Until now, the U.K. and other advanced economies have been thrashing out on how to tax global companies such as Facebook Inc. and Alphabet Inc.’s Google through talks hosted by the Organization for Economic Co-operation and Development. In the absence of a deal, Britain and other countries have imposed their own digital taxes, leading to a patchwork of approaches.

Digital Taxes

The U.K. introduced a 2% tax on the revenues of search engines, social media services, and online marketplaces which tap British consumers, while Italy has imposed a 3% digital tax on companies with overall revenues above 750 million euros ($894 million) and revenues from digital services in Italy above 5.5 million euros. Other countries bringing with their own domestic regimes include Austria and France.

“It’s in everyone’s interest from a corporate perspective to have a multilateral solution,” said Sunak. “What it will do is provide consistency and certainty, rather than what the current situation is, where you’ve got lots of bespoke regimes that individual countries are having to implement because we can’t find a multilateral solution.”

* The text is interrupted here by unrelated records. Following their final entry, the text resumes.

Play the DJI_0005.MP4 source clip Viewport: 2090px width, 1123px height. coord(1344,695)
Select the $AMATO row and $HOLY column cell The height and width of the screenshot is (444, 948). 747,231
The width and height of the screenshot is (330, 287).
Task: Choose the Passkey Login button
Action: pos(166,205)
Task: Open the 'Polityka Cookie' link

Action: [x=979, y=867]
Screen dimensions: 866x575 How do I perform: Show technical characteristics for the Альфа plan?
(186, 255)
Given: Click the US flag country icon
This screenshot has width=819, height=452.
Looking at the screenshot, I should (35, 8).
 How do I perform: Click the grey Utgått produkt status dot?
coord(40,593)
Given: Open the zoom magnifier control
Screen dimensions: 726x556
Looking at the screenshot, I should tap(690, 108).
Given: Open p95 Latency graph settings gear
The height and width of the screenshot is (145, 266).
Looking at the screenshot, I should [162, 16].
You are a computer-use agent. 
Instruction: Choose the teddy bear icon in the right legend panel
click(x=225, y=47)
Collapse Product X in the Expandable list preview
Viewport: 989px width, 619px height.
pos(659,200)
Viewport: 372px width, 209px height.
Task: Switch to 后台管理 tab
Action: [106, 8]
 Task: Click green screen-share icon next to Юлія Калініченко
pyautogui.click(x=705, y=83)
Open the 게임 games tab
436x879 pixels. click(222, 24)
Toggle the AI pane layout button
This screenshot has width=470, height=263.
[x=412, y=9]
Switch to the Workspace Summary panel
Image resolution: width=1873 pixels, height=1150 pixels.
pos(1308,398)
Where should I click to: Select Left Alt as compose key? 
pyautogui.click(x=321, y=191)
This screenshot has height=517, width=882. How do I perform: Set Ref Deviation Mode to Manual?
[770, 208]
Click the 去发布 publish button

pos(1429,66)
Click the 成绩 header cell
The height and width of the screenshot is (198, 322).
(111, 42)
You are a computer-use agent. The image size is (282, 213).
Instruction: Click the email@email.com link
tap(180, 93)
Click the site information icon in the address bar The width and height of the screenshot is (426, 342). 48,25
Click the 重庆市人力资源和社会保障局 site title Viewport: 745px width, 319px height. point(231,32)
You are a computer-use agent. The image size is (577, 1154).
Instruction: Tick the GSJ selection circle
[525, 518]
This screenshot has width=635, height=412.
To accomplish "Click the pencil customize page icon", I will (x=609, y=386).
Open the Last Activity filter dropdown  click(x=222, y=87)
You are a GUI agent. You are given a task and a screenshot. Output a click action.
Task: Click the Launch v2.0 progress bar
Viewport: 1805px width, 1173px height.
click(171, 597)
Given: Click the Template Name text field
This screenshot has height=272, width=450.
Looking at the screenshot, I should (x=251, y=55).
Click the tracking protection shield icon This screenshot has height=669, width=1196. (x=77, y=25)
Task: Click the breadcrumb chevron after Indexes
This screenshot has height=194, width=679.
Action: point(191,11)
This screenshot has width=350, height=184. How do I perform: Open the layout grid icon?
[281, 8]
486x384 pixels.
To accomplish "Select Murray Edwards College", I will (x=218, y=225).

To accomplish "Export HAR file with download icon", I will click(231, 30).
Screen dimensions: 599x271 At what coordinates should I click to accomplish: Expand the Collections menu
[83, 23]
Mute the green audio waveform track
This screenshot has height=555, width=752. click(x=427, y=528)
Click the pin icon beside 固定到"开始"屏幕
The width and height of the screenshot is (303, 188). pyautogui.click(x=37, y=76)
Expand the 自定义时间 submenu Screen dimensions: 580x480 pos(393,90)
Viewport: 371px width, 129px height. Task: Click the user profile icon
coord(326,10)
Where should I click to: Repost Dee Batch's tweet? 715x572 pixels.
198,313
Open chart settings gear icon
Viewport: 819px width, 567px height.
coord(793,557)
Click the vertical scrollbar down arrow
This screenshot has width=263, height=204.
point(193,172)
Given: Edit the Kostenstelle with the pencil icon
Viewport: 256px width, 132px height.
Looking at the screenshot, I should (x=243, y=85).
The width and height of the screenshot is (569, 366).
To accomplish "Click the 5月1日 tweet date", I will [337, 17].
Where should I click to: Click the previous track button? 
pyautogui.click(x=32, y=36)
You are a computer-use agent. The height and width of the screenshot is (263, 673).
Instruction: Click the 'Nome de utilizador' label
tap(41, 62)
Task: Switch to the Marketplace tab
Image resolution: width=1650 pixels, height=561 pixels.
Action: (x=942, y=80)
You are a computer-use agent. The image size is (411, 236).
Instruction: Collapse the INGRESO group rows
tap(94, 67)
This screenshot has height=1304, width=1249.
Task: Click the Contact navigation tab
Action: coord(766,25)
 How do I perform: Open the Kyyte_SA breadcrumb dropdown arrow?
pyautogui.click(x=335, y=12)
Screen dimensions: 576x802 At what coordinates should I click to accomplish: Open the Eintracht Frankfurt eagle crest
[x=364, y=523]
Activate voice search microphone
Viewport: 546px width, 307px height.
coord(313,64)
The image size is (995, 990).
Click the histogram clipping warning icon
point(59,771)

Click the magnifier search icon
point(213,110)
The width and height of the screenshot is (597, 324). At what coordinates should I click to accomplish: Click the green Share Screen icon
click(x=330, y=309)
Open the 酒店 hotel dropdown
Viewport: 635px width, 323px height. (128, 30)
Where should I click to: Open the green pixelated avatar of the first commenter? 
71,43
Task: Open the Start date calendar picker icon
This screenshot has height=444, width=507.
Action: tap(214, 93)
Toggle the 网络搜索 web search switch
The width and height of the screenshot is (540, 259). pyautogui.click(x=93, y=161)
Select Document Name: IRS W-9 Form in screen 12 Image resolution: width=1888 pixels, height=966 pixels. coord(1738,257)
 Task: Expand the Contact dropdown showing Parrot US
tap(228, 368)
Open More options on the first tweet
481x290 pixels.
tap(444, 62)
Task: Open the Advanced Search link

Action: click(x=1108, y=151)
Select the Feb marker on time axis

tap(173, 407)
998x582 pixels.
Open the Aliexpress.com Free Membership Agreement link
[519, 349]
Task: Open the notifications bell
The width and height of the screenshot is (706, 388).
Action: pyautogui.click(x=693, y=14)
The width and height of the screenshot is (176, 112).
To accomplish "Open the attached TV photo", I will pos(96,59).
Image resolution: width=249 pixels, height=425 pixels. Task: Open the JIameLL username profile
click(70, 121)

The U.K. chancellor said that current rules have their origins in 1920s tax treaties, adding: “we’ve come a long way since then, and those tax treaties weren’t really designed for the digital economy that we increasingly find ourselves operating in.”

This is the first time the two ministers have spoken publicly together about their priorities as the respective leads of the G-7 and G-20 finance tracks. Their dialog followed an introductory address by Michael Bloomberg, the founder and majority owner of Bloomberg News parent company Bloomberg LP.